OMG I think I figured it out! GOSH programming is so painful sometimes.

I'm happy I made the thorough analysis above, because it helped narrow down that it may be in publicSummary and it has something to do with the new code shown in the diff between the ssb-db2 versions.

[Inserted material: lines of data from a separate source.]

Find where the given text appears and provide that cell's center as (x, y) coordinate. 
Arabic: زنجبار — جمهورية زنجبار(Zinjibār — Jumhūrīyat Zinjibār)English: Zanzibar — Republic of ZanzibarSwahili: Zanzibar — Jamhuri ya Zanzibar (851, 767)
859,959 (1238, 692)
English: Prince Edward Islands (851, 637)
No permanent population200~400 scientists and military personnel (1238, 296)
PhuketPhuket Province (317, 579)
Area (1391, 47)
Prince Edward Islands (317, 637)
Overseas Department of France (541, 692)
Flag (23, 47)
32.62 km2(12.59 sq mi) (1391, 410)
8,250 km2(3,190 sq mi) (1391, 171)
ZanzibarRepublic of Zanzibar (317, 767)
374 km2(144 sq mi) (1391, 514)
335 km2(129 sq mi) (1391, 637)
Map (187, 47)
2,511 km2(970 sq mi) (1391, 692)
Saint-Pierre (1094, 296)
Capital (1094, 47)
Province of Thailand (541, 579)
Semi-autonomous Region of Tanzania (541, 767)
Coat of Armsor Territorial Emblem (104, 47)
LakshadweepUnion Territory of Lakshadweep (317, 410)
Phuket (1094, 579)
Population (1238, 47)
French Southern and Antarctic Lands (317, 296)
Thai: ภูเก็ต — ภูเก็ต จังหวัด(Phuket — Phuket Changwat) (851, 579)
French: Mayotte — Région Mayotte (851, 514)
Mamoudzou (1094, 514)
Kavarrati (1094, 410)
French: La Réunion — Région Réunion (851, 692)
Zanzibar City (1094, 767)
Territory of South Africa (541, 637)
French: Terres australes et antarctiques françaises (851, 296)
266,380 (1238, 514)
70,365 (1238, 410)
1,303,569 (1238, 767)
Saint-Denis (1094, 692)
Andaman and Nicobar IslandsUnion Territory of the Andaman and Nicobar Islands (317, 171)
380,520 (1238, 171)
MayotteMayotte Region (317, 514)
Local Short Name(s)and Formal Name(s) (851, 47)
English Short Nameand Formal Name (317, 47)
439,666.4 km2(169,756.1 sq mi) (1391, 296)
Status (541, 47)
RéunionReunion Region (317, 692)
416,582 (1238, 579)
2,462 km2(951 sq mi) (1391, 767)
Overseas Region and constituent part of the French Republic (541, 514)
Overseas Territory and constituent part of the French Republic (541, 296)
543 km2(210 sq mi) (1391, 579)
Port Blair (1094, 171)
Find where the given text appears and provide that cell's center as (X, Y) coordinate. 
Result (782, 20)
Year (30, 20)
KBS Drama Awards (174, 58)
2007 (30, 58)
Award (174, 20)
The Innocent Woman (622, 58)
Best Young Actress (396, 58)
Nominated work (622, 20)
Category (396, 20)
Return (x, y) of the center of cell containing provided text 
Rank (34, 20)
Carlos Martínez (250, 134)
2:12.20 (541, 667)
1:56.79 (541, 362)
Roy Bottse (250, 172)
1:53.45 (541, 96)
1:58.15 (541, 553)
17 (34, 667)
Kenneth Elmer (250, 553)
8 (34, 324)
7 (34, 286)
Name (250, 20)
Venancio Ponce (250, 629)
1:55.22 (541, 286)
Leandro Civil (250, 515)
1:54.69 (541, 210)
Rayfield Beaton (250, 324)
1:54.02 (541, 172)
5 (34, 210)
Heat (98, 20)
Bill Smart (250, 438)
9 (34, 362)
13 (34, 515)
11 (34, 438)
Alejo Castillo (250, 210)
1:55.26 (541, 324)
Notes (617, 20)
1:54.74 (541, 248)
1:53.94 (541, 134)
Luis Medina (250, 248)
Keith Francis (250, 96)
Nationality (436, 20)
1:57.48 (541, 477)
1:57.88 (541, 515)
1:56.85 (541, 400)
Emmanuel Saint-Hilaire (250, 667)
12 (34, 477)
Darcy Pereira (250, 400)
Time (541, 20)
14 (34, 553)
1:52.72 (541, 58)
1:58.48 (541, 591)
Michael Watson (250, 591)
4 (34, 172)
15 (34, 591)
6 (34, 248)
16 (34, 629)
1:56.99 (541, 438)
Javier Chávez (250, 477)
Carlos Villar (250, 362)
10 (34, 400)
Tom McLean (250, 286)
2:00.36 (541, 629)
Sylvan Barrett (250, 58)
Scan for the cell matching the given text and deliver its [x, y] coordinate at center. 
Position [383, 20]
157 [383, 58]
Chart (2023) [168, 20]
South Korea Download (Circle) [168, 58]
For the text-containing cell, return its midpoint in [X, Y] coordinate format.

So I took a careful look at the changes to the operators, like type:

//                   | THE OPTS ARG IS NEW STUFF
//                   |
//                   v
function type(value, opts = { dedicated: true }) {
  if (opts && opts.dedicated) {
    return equal(seekType, value, {
      indexType: 'value_content_type',
    })
  } else {
    return equal(seekType, value, {
      prefix: 32,
      indexType: 'value_content_type',
    })
  }
}

And then makeFilterOperator in ssb-threads:

function makeFilterOperator(opts: FilterOpts): any {
  if (opts.allowlist) {
//                                      | THIS NASTY .map
//                                      |
//                                      v
    const allowedTypes = opts.allowlist.map(type);
    return or(...allowedTypes);
  }
  if (opts.blocklist) {
    const blockedTypes = opts.blocklist.map((x) => not(type(x)));
    return and(...blockedTypes);
  }
  return null;
}

The .map calls the type() operator with type(str, i, thisObj) and then we're passing i as the operator opts, which ends up creating a prefix operator, which is not what we want.

Turned out I just changed

-   const allowedTypes = opts.allowlist.map(type);
+   const allowedTypes = opts.allowlist.map(x => type(x));

And no more memory leak crash.

SO PAINFUL.

Wow, nice debugging! :) That should things overall also smoother I would imagine.

Closing this issue because it's an ssb-threads issue and I solved it there already. Thanks for reading/following, I know it probably took some non-zero minutes of your attention.